Both parties asked for their attorneys' fees. The trial
court ruled that the estate was the "prevailing party" and
awarded fees based on the amount of the reduced damage award,
using the fee schedule set forth in Alaska Rule of Civil
Procedure 82. These appeals followed.
II
Each of the issues now on appeal involves a pure question of
law. Thus, in reviewing these issues, we are free to
substitute our independent judgment for that of the trial
court. Foss Alaska Line, Inc. v. Northland Services, Inc.,
724 P.2d 523, 526 (Alaska 1986). "Our duty is to adopt the
rule of law that is most persuasive in light of precedent,
reason and policy." Guin v. Ha, 591 P.2d 1281, 1284 n.6
(Alaska 1979).
III
A. Comparative Negligence
The first issue that we address is whether, in a tort action
brought by a minor or her estate for injuries caused by the
minor's use of liquor purchased unlawfully from the holder of
a liquor license, in violation of AS 04.21.050 and AS
04.16.051, the licensee is entitled to defend, in part, on the
basis of the minor's comparative negligence in making the
illegal purchase.6 In light of prior case law, and what we
believe to be the public policy in Alaska, we hold that a
licensee in such circumstances is not entitled to this partial
defense.
In Nazareno v. Urie, 638 P.2d 671 (Alaska 1981), we held
that violation of AS 04.15.020(a)7 was negligence per se,
rendering a liquor vendor civilly liable when the sale of
alcohol was a substantial factor in causing injury. Nazareno
specifically held that a third party injured by an intoxicated
customer could recover damages from the negligent liquor
vendor. Subsequently, in Morris v. Farley Enterprises, 661
P.2d 167 (Alaska 1983), we held that the vendor was liable
regardless of whether the suit was brought by an innocent
third party or the intoxicated consumer.
In Morris, a licensee sold alcohol to Randy Hanson, age 17.
Hanson shared the alcohol he had purchased with his
companions, one of whom was the driver of the automobile in
which they were travelling. Id. at 168. Thereafter, an
accident occurred in which Hanson and another minor were
killed. Id. The parents of the deceased minors filed an
action against the liquor licensee for the wrongful death of
their children based upon the licensee's violation of AS
04.15.020(a). The licensee argued that the complicity of the
decedents in contributing to the intoxication of the driver,
which was also forbidden by statute, barred the action. Id.
at 170-71. We held that such "complicity"did not preclude
the minor's action against the licensee. Id. at 171. In
reaching this conclusion, we stated:
[The] policy [of AS 04.15.020(a)] was,
in part, to protect minors from the effects
of alcohol. It was based upon an assumption
that minors are relatively incapable of
preventing themselves from abusing that
dangerous drug.

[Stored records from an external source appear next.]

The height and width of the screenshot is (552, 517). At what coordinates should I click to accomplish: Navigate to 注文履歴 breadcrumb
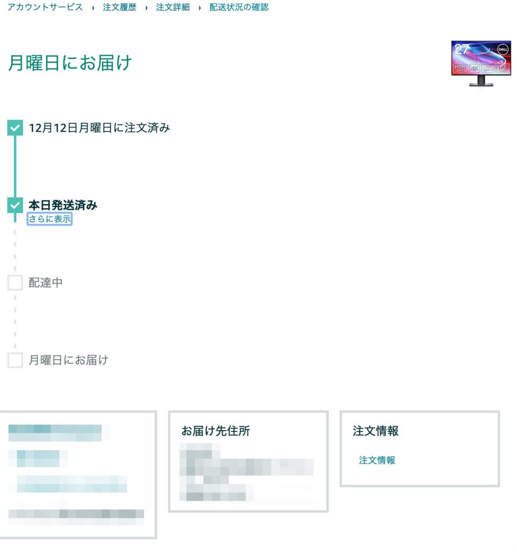[119, 8]
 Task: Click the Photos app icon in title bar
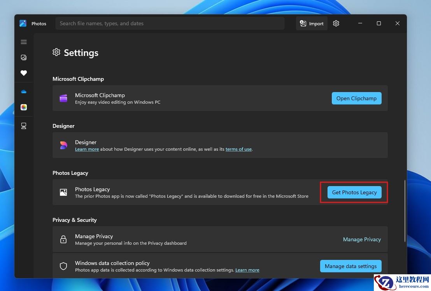[23, 24]

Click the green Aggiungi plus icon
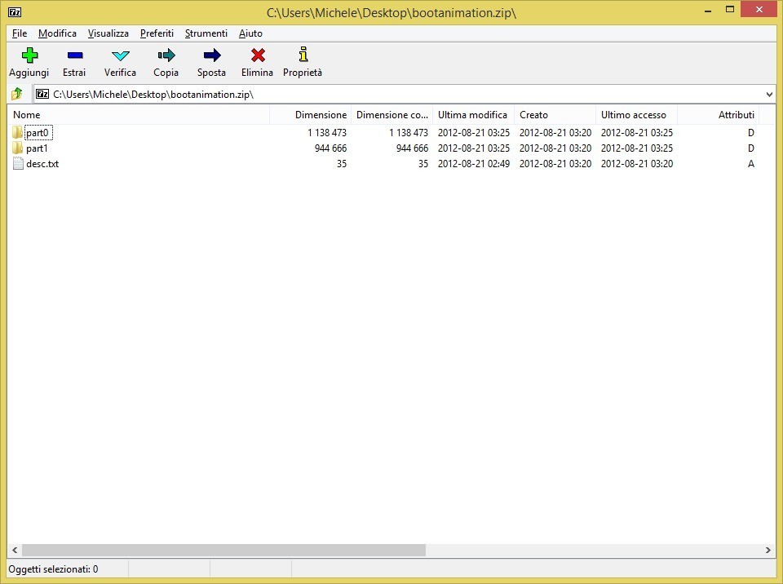point(29,55)
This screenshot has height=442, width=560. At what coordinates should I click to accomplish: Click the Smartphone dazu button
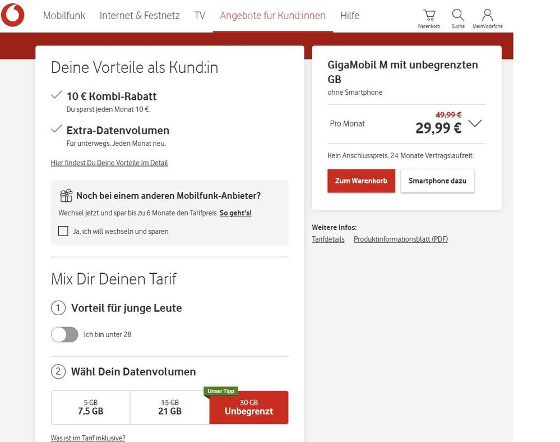[437, 181]
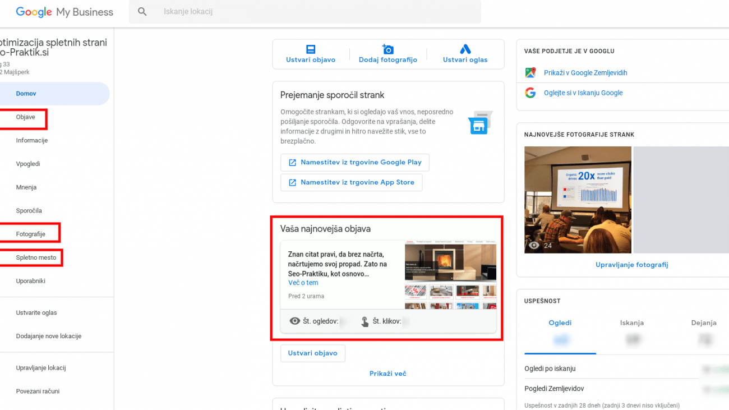Open the presentation customer photo thumbnail
Viewport: 729px width, 410px height.
click(x=578, y=200)
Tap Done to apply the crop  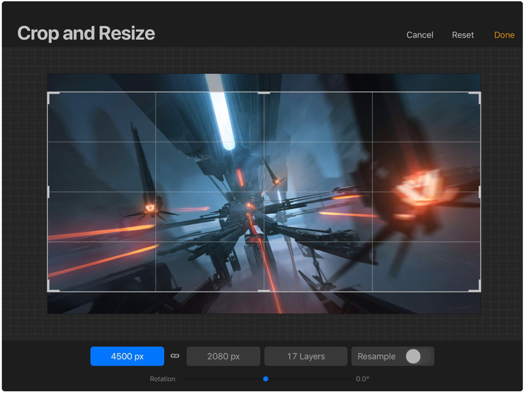[504, 35]
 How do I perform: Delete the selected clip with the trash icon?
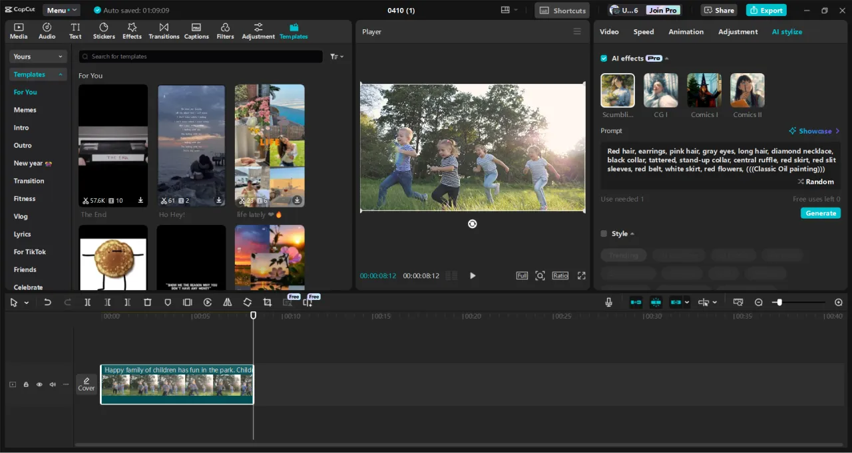(x=148, y=302)

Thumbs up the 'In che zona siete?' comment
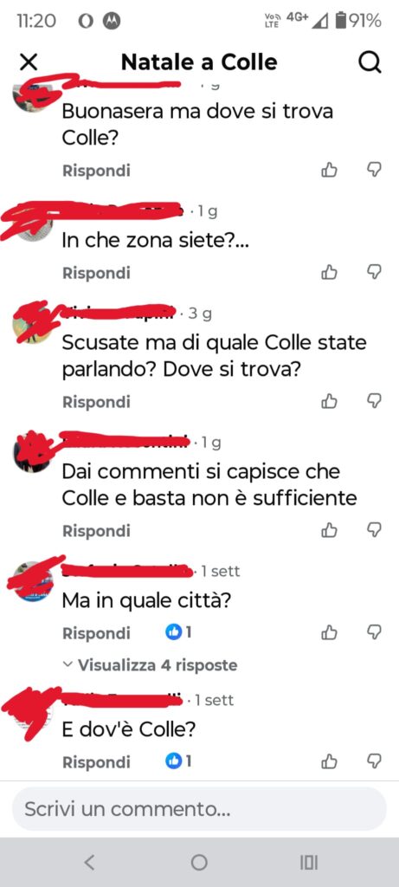click(x=329, y=273)
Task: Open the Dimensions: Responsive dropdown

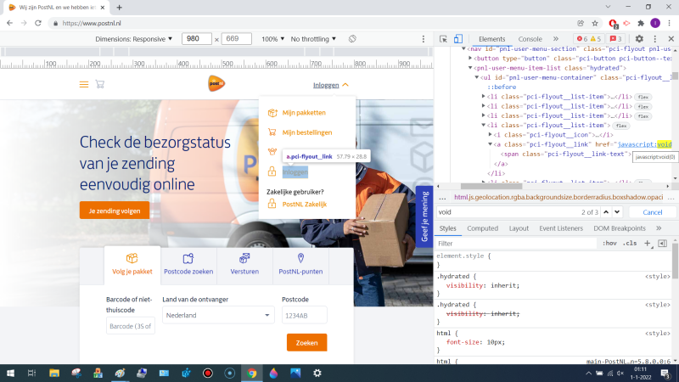Action: tap(135, 39)
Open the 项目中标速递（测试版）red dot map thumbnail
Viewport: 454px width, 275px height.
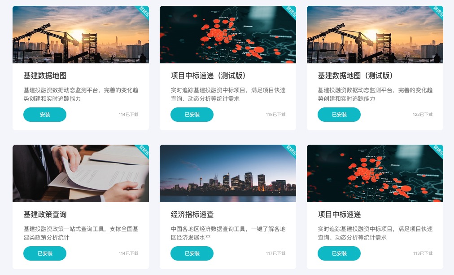click(228, 35)
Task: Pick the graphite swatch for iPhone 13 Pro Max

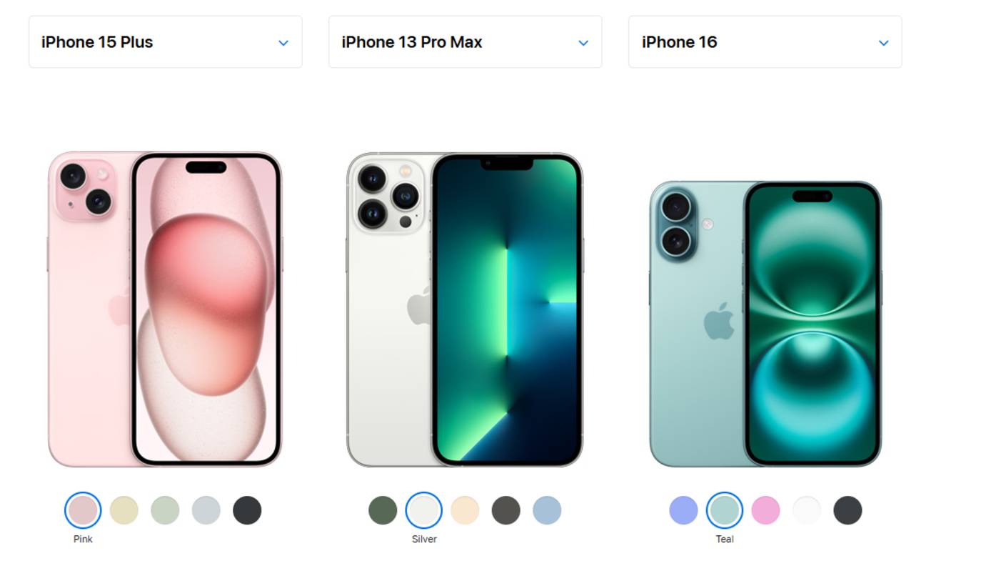Action: (x=506, y=510)
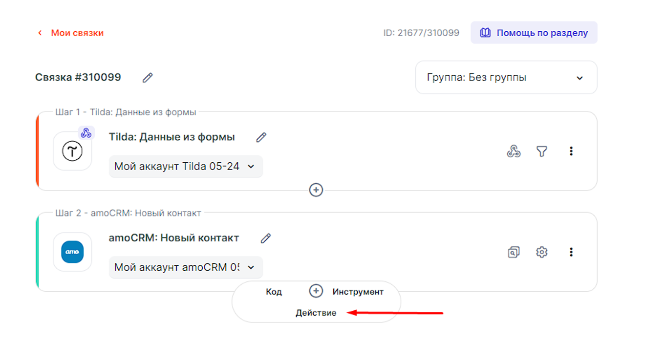Open three-dot menu for the amoCRM step

pos(571,252)
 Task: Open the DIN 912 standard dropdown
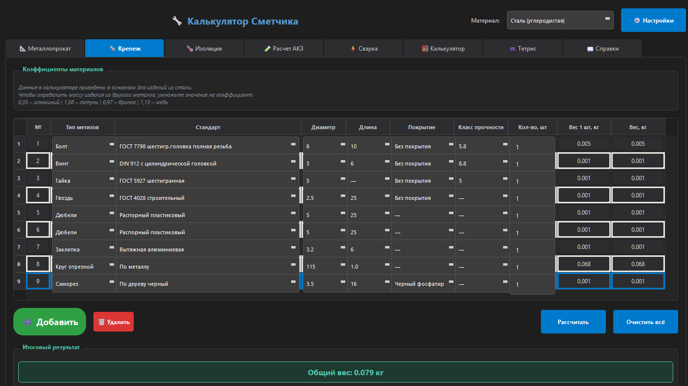(x=208, y=163)
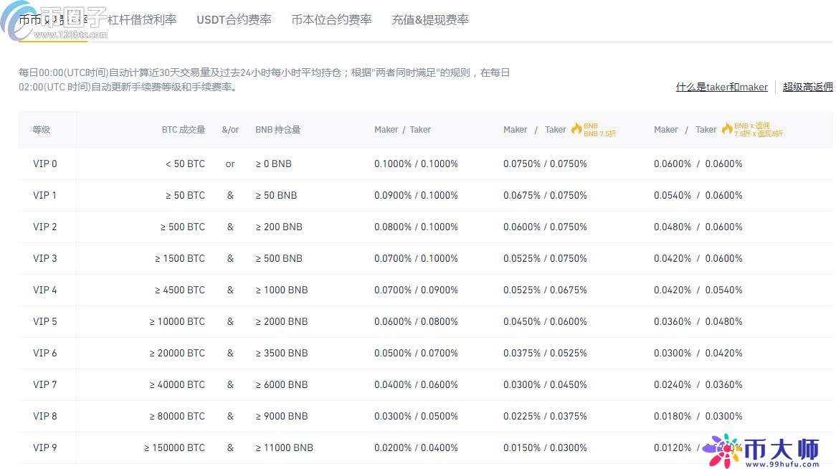Click the 0.0225% / 0.0375% fee cell
This screenshot has height=469, width=836.
[x=545, y=416]
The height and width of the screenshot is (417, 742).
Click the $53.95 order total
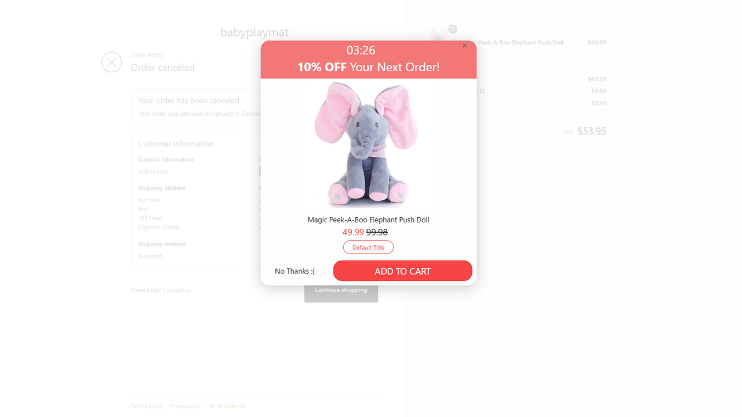coord(591,131)
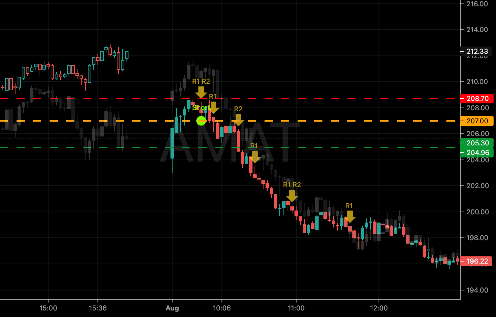Screen dimensions: 496x317
Task: Click the 12:00 time axis label
Action: pos(379,308)
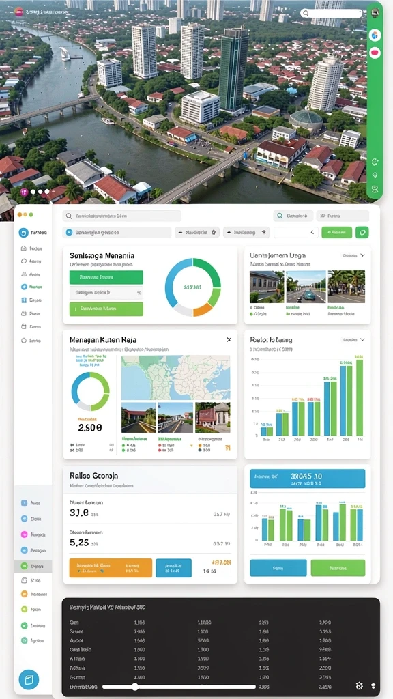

It would run counter to the
purpose on which we have acted in adopting
the statute as a negligence standard, and
thus to the policy of the statute itself, to
hold that a minor is barred from maintaining
an action by his own illegal role in the
liquor's acquisition. As between the seller
and the minor, it is the seller who is the
responsible party in the transaction. The
fact that the minor's conduct was also a
misdemeanor . . . does not change this
relationship. [The statute prohibiting the
minor from obtaining alcohol] was passed to
prevent minors from acquiring intoxicating
liquor, not to protect those who sell liquor
to minors from civil liability.
Id.
In Nazareno and Morris we relied, in part, on Vance v.
United States, 355 F. Supp. 756 (D. Alaska 1973). In Vance
the district court held that AS 04.15.020(a) was an
exceptional statute designed to protect a special class. The
district court, therefore, concluded that a minor's
contributory negligence should not bar a tort claim against
the licensee, because the statute "place[s] the entire
responsibility for resulting harm upon the violator, for it is
virtually impossible for the statute to be violated without
contributory negligence on the part of the plaintiff-
consumer." Id. at 759-60 (emphasis added).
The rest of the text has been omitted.